Material for this exercise =
**********

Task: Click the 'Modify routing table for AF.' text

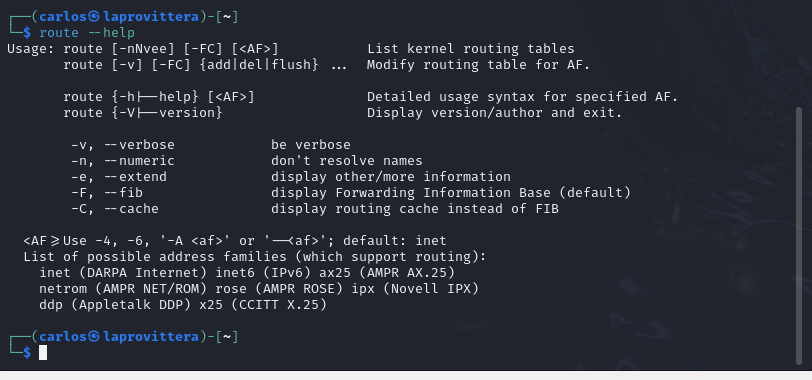Action: [x=478, y=65]
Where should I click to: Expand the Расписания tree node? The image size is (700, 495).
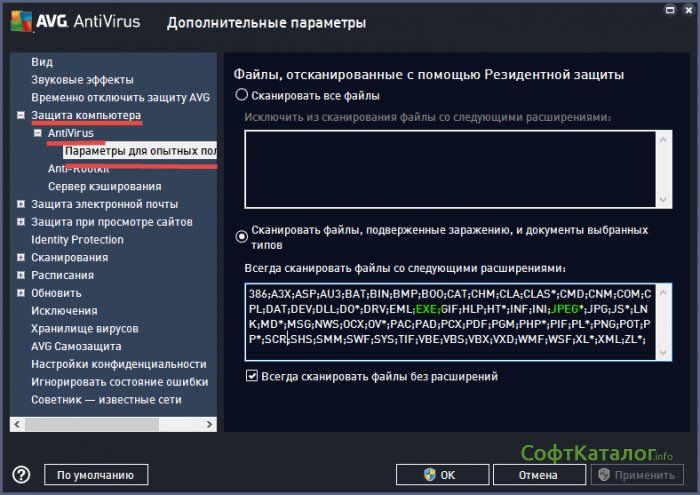[x=21, y=275]
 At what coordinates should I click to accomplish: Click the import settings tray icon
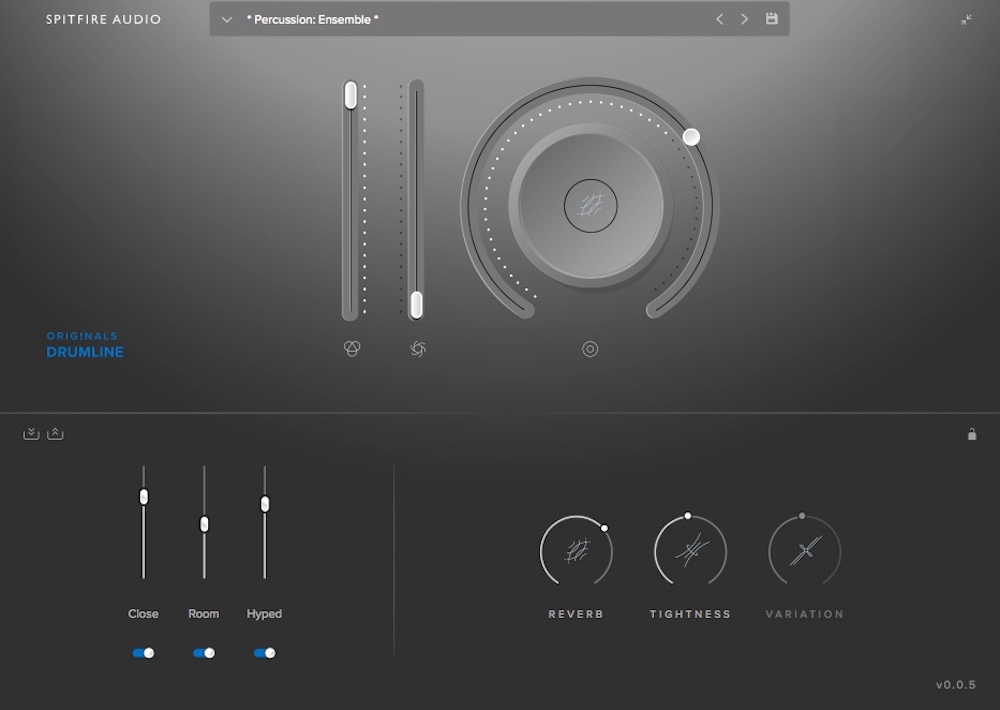click(31, 433)
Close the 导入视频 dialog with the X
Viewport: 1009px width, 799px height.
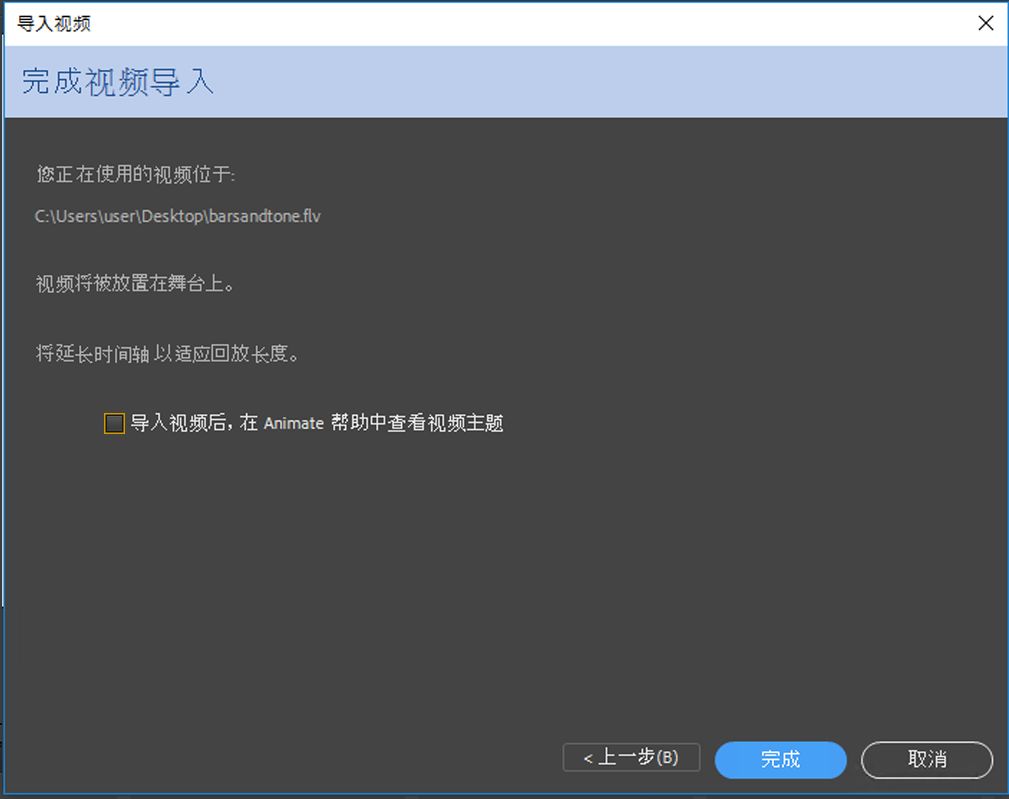coord(985,23)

**********

From the line containing "At what coordinates" to the last line of the material, every line is to be reproduced exactly. No picture belongs in the copy.

Answer to the problem =
 At what coordinates should I click to accomplish: Click the import settings tray icon
click(31, 433)
Close the 导入视频 dialog with the X
Viewport: 1009px width, 799px height.
coord(985,23)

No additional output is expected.